**Directions:** For each line below that contains the word "will", return that line.

[Data extracted from a collection]
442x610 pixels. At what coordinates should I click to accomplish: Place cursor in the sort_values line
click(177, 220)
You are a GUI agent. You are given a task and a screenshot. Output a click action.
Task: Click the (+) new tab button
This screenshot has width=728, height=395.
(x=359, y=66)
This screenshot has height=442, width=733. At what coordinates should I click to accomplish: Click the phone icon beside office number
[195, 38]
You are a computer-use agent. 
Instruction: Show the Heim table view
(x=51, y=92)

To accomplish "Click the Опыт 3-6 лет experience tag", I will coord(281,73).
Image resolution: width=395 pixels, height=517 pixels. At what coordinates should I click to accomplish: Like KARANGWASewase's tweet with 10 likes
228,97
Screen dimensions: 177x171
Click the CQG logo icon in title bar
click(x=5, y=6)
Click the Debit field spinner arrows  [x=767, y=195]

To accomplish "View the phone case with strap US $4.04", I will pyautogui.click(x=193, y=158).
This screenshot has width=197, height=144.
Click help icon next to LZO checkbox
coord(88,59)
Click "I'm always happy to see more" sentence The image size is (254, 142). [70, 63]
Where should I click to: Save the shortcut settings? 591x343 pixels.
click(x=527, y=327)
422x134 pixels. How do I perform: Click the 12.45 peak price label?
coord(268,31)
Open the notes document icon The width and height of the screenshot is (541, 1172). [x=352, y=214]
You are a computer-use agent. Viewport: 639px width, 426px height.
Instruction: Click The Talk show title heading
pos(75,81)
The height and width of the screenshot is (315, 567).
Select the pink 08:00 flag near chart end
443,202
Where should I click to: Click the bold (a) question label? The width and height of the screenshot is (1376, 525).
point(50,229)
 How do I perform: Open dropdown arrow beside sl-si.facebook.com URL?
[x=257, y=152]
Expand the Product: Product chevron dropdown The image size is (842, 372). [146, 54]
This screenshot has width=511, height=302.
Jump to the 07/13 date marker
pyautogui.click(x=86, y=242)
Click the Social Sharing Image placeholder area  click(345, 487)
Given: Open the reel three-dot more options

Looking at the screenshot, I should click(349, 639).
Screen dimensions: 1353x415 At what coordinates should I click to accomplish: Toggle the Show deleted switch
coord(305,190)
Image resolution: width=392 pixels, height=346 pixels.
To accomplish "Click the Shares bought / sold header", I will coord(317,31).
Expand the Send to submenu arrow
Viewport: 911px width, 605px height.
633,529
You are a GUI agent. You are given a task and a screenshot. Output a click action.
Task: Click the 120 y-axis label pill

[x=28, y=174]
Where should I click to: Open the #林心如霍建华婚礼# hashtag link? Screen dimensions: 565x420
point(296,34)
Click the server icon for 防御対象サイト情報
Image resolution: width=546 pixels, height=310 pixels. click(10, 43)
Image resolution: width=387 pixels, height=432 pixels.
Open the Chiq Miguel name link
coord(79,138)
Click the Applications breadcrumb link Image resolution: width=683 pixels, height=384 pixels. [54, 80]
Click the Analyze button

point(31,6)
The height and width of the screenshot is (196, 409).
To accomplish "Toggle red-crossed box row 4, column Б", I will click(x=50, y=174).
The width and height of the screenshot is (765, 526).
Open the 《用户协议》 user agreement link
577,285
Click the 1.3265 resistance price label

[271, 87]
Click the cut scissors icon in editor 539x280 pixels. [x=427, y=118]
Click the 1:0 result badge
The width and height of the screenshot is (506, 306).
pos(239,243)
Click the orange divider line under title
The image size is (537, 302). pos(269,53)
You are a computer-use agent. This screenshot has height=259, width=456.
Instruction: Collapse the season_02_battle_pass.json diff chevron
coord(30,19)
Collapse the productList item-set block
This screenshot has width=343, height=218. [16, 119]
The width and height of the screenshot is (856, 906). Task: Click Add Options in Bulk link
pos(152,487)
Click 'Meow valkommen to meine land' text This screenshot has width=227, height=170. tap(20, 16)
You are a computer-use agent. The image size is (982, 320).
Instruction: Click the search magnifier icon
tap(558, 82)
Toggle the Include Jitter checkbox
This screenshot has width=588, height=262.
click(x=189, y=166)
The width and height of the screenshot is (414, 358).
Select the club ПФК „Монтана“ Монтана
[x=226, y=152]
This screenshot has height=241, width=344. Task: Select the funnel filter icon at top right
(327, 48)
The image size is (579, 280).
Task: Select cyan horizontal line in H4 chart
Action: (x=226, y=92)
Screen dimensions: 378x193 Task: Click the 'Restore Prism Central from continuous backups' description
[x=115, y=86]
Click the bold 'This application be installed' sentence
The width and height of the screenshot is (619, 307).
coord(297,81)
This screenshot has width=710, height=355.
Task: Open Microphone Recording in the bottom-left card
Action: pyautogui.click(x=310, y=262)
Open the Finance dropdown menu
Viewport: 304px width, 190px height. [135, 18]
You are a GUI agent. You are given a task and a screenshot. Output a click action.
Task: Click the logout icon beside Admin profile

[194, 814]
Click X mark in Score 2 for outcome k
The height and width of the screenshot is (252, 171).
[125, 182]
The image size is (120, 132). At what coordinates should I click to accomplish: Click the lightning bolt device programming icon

**Task answer:**
To accomplish "Click the Опыт 3-6 лет experience tag", I will coord(281,73).
To accomplish "View the phone case with strap US $4.04", I will pyautogui.click(x=193, y=158).
To accomplish "Click the Shares bought / sold header", I will coord(317,31).
To accomplish "Toggle red-crossed box row 4, column Б", I will click(x=50, y=174).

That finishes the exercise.